Letteratura
Chi manda le onde. L’ultimo romanzo di Fabio Genovesi
Ma, poi, chi la conosce Forte dei Marmi? Chi la vuole conoscere? Il luogo di villeggiatura del litorale toscano con le sue spiagge larghe, i pini marittimi, le ciclabili e i monti marmiferi alle spalle; e l’allure da luogo di vacanza prima agnellesca, e quindi di quieta opulenza; e poi via via più chiassoso-bielorussa, ma pur sempre in grado di resistere alle abitudini di un certo bon chic bon genre alla milanese: un posto così vale una cartolina, forse; qualche memoria epistolare magari; ma romanzi su romanzi? Eppure. Già con Versilia Rock City avevamo scoperto in Fabio Genovesi un indigeno capace di raccontare, in bello stile, l’insospettato backstage neorealista di Forte dei Marmi, e adesso lo stesso autore, si è infilato, col suo nuovo romanzo Chi manda le onde, in una dimensione ancora più profonda e nascosta: come dire, quasi una Dark Side of Versilia. Dove Luna è una bambina tutta bianca che crede a tutto e l’espediente di renderla voce narrante conferisce al testo lievità, leggerezza, precisione non adulta.

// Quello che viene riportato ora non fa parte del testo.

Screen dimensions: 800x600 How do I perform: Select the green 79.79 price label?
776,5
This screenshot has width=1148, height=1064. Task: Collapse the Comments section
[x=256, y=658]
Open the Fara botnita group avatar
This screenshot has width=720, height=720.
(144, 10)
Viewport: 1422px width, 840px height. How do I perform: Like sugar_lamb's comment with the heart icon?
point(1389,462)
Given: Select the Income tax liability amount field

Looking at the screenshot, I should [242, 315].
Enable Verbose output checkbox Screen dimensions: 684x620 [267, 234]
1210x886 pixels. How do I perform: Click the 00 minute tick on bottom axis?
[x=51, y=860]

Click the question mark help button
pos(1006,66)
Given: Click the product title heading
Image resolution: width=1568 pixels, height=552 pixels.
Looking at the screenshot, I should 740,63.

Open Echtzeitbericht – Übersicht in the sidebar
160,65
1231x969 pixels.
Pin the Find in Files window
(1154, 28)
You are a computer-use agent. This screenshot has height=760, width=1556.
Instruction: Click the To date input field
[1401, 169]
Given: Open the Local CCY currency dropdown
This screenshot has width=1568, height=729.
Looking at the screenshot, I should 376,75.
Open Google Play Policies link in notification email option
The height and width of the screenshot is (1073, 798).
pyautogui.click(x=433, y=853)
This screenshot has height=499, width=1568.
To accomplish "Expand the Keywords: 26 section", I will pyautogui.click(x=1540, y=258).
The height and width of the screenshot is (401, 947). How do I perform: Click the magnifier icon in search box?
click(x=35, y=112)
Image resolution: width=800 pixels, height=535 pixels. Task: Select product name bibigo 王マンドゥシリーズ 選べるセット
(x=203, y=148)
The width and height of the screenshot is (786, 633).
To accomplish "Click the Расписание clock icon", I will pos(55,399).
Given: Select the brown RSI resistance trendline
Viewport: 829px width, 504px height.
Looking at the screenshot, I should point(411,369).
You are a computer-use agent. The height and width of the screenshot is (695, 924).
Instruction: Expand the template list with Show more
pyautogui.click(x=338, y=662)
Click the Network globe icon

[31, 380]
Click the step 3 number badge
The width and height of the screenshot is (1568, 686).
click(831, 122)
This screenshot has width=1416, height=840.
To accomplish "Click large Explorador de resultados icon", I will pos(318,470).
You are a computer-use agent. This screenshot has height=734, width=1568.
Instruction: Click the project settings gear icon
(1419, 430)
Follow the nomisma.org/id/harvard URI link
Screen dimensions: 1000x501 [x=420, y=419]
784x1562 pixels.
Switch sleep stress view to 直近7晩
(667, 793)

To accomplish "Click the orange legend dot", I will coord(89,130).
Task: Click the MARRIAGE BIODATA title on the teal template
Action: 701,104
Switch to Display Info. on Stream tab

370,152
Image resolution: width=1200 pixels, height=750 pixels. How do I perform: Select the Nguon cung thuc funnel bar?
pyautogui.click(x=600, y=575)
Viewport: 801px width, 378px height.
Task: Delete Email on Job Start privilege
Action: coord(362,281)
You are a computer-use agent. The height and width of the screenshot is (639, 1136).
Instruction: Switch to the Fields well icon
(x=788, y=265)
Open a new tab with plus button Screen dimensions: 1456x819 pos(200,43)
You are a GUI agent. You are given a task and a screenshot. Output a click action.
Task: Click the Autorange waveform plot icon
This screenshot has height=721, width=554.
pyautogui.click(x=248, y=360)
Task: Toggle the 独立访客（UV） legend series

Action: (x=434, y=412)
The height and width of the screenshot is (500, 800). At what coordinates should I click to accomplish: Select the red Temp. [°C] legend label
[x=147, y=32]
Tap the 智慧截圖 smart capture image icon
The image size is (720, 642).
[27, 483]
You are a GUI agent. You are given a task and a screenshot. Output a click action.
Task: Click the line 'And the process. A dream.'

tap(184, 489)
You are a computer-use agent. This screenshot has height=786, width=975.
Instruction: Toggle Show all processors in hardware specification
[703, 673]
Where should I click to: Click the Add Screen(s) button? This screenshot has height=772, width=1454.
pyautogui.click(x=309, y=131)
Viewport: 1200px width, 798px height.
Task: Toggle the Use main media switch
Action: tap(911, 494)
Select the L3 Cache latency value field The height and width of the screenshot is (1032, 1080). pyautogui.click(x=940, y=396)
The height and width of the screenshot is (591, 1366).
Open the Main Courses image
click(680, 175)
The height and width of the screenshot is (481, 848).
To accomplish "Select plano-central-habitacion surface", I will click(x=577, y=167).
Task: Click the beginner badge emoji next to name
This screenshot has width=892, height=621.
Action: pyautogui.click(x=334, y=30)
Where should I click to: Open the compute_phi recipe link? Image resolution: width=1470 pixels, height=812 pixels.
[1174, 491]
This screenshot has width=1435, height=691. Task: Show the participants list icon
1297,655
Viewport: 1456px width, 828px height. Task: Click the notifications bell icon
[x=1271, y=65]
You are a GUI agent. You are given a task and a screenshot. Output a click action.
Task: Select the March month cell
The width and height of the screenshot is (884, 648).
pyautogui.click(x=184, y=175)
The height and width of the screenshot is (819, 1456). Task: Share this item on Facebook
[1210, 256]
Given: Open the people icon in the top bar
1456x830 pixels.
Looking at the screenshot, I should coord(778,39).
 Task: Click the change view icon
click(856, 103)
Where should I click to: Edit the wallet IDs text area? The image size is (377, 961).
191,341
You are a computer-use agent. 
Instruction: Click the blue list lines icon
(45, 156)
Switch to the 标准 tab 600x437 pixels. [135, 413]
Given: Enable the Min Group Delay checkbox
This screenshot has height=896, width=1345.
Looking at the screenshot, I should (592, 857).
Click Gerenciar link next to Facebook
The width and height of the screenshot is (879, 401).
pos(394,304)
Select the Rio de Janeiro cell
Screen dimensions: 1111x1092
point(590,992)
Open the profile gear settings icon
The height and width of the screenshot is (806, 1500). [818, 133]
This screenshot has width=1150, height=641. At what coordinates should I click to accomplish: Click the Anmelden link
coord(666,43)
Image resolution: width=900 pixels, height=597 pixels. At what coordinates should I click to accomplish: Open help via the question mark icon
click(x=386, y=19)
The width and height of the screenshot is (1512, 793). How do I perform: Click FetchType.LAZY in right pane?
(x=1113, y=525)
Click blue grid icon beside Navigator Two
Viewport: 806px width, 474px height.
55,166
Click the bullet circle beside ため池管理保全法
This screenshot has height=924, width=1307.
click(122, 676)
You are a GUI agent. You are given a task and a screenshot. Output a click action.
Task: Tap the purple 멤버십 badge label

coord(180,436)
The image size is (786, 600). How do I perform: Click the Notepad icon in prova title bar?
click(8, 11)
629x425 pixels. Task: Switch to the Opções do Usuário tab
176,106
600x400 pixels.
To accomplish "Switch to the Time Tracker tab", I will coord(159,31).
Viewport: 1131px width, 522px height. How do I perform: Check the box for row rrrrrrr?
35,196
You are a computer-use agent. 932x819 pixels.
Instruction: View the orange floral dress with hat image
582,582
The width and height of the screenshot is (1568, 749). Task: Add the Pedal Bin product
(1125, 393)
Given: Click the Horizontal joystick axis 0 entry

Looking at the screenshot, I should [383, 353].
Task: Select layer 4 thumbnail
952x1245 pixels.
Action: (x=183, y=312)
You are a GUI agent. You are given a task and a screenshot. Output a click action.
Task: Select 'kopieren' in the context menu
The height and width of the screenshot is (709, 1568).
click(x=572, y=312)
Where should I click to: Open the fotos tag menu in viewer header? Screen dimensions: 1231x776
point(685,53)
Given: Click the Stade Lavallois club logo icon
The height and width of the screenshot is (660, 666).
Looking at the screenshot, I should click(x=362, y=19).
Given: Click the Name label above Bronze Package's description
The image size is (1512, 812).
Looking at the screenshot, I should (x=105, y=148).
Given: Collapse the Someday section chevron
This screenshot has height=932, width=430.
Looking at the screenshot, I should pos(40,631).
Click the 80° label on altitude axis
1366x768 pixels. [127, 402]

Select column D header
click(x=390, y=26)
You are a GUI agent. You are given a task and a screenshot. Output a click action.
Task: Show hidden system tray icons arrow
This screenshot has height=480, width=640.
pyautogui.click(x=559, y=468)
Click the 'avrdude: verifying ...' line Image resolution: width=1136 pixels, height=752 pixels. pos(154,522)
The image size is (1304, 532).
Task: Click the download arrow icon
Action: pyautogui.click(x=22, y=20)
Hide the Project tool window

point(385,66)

Luna, che non sarà uno dei bambini lunari del film (il poetico documentario di Carlo Shalom Hintermann sui bimbi che non possono esporsi alla luce del sole) ma è comunque albina e delicatissima, adora camminare sul bagnasciuga a cercare i regali che arrivano dal mare e deve farlo imbacuccata e ricoperta di crema solare, sperando che i suoi occhi chiari chiari riescano a rubare per intero qualche immagine alla realtà. Con lei c’è il suo amico Zot, un orfano arrivato da Chernobyl: non sarà radioattivo ma è vestito come un vecchio e parla un italiano degli anni cinquanta, appreso grazie alle canzoni di Claudio Villa e Robertino. Come nel nostro cinema migliore, i bambini qui hanno il ruolo degli adulti e gli adulti sono emotivamente bloccati o eternamente infantili o sciocchi o imbecilli. “Siamo tutti normali, finché non ci conosci abbastanza”: c’è Serena, la mamma di Luna, una donna che nasconde la sua bellezza e vive un dolore forte e un momento di arresto che l’allontana dalla figlia, c’è Ferro, il vecchio bagnino cui hanno affidato l’orfano, che vorrebbe difendere il Forte dall’avanzata russa, le cui ville chiedono sacrifici urbanistici a danno delle case dei paesani, buttate giù dalle ruspe “come una carezza”, assieme all’odore unico di tutte le vite passate di là. C’è Sandro, innamorato di Serena, la cui vita “non è un percorso, è solo un perdere pezzi per strada”: ha quarant’anni e nella sua vita non è successo un granché, vive coi genitori e aiuta il tempo a trascorrere grazie ai suoi due amici, Rambo e Marino, uguali a Sandro o forse un pelo più inutili.
Insomma, nel mezzo del cammin sulla battigia, questi svantaggiati della vita in qualche modo convergono, per ricordarci che magari le cose accadono pure a caso ma alla fine tutto è delicatamente interconnesso e quello che deve succedere una via la trova. Il dialogo interiore dei personaggi è quello che riesce meglio a Genovesi: i guizzi della vita di provincia diventano universali e ti ritrovi a parlare col tuo migliore amico. È facile handicappare un personaggio o rendere eroe un numero due. Quello che non è facile è farlo con uno stile personale e decisamente musicale. Con le parole a volte è questione di puro suono. Fabio Genovesi suona bene.
Chi manda le onde, Fabio Genovesi, Mondadori Libri. Candidato al Premio Strega
Fabio Genovesi è nato a Forte dei Marmi nel 1974. Ha scritto i romanzi Versilia Rock City ed Esche vive, tradotto in dieci Paesi tra cui Stati Uniti e Israele, il saggio cult Morte dei Marmi e Tutti primi sul traguardo del mio cuore, diario on the road della sua avventura al Giro d’Italia. Collabora con il Corriere della Sera e Glamour.